Ce jeudi 13 février dans le "7/10" de France Inter, Patrick Cohen a consacré son "Édito politique" au meurtre de la jeune Louise, 11 ans, tuée alors qu'elle rentrait de son collège dans l'Essonne vendredi 7 février. Ou plutôt, à la récupération politique dont ce crime a fait l'objet. "Si la mort atroce et insensée de Louise est devenue politique, contre la volonté clairement exprimée du père de la victime, c’est à cause de la façon dont elle a été commentée, récupérée, instrumentalisée, aux seules fins de prouver un 'ensauvagement' de la France", a commencé le journaliste.
Et cette récupération n'est pas venue d'un parti politique, comme cela a souvent pu être le cas par le passé. Patrick Cohen dénonce ici l'instrumentalisation de ce fait divers par un "écosystème médiatique d'extrême-droite désormais aussi puissant que coordonné". Et il donne des exemples : "Dès le lendemain du meurtre, 'Valeurs actuelles' évoque un suspect de 'type nord-africain'. Le 'JDD', Journal du Dimanche du groupe Bolloré, embraye en citant un prénom arabe. Puis Frontières, média identitaire d’extrême-droite qui a table ouverte tous les soirs sur CNews, balance nom et prénom et dénonce -je cite- un 'francocide'".
Avant de diffuser un extrait de Pascal Praud sur CNews, qui "relaie à son tour, sans rien savoir, sans aucune information, l’idée d’un crime commis par un immigré clandestin", accuse l'éditorialiste. On entend en effet dans sa chronique les mots de l'animateur de CNews et Europe 1 qui déclare à l'antenne : "Philippine en septembre, Louise aujourd’hui, des familles détruites, et le soupçon qu’elles le soient par des individus qui n’ont rien à faire sur le sol de France existe".

On sait aujourd'hui que le principal suspect, qui a reconnu les faits, s'appelle Owen, est né en 2001 à Paris, et habite à Epinay-sur-Orge avec sa soeur et ses parents, DRH d’un grand établissement culturel parisien et haut cadre dans une banque selon "Le Parisien". Mercredi 12 février, il a été mis en examen pour "meurtre sur mineur de 15 ans" et placé en détention provisoire.
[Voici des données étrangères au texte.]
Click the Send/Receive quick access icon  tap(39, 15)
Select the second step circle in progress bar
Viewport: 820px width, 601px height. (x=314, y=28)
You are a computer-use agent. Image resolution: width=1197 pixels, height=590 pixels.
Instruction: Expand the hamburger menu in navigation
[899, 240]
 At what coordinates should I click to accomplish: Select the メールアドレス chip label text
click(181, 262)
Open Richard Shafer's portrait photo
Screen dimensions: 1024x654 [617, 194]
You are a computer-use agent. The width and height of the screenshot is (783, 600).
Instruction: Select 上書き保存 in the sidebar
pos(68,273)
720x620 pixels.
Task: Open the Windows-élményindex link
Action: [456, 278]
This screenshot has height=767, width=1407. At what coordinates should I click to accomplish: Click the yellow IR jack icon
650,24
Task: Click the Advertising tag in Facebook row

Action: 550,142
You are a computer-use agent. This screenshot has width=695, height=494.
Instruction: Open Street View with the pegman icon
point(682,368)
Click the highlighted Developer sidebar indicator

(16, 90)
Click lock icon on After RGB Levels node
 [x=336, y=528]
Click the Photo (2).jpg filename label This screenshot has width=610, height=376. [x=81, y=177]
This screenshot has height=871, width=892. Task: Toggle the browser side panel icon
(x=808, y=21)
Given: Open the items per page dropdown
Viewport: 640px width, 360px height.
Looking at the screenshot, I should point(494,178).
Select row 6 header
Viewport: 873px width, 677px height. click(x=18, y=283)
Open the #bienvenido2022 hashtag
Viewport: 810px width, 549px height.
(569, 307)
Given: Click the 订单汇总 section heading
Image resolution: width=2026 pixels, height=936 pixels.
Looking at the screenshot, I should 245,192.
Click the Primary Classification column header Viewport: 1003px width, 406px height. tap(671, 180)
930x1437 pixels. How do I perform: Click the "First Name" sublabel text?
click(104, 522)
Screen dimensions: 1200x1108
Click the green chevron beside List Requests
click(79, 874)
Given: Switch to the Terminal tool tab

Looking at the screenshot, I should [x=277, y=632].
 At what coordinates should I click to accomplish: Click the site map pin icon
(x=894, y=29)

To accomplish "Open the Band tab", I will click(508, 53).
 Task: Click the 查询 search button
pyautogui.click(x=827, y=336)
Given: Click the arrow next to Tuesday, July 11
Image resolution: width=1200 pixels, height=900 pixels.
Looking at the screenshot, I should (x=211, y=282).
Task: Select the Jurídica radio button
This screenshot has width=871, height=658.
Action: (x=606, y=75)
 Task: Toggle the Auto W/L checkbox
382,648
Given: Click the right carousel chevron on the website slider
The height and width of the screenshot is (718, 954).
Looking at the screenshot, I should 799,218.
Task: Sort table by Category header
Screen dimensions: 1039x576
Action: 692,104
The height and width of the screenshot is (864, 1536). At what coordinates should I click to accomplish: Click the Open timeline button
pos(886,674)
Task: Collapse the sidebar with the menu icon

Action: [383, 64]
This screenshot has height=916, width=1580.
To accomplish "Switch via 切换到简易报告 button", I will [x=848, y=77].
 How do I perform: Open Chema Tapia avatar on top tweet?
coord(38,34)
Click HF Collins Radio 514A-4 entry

On est loin du profil évoqué précédemment par les médias cités ci-dessus.
"Comme ce crime n’est pas lié à l’immigration, Pascal Praud en fait le lendemain l’emblème d’un pays à feu et à sang", poursuit Patrick Cohen, qui repasse un extrait de l'édito de son confrère diffusé mardi 11 février sur CNews, dans lequel il affirme que la France "est donc ce pays où les enfants, les adolescents sont tués à la sortie de l’école, de l’université. (...) La France est ce pays où jouer le dimanche au football fait courir un danger mortel. (...) La France est ce pays où les églises sont brûlées, ou les actes antisémites sont multipliés, où les jeunes filles sont violées, les professeurs assassinés". "La France est ce pays qui regarde Pascal Praud et qui a peur", dénonce à son tour Patrick Cohen, qui fustige le traitement réservé à ce terrible fait divers, utilisé selon lui pour alimenter les peurs et la crainte d'un "ensauvagement du pays", alors que, comme il le rappelle en début de chronique, le nombre d'homicides en France a reculé l'an dernier pour la première fois depuis 2020.
Selon les chiffres publiés par le ministère de l'Intérieur, il a baissé de 2% en 2024, tandis que les tentatives d'homicides ont poursuivi leur croissance (+7%), mais à un rythme moins élevé comparé aux deux dernières années. Concernant les homicides sur mineurs, on en compte 104 en moyenne par an sur les 9 dernières années, selon les chiffres du Service statistique ministériel de la sécurité intérieure (SSMSI) récupérés par "Libération". Pour 2024, il est en-dessous de cette moyenne, avec 99 cas recensés. Dans leur article, nos confrères indiquent par ailleurs que "jusqu'à 13 ans, les homicides ont lieu majoritairement dans le cadre intrafamilial".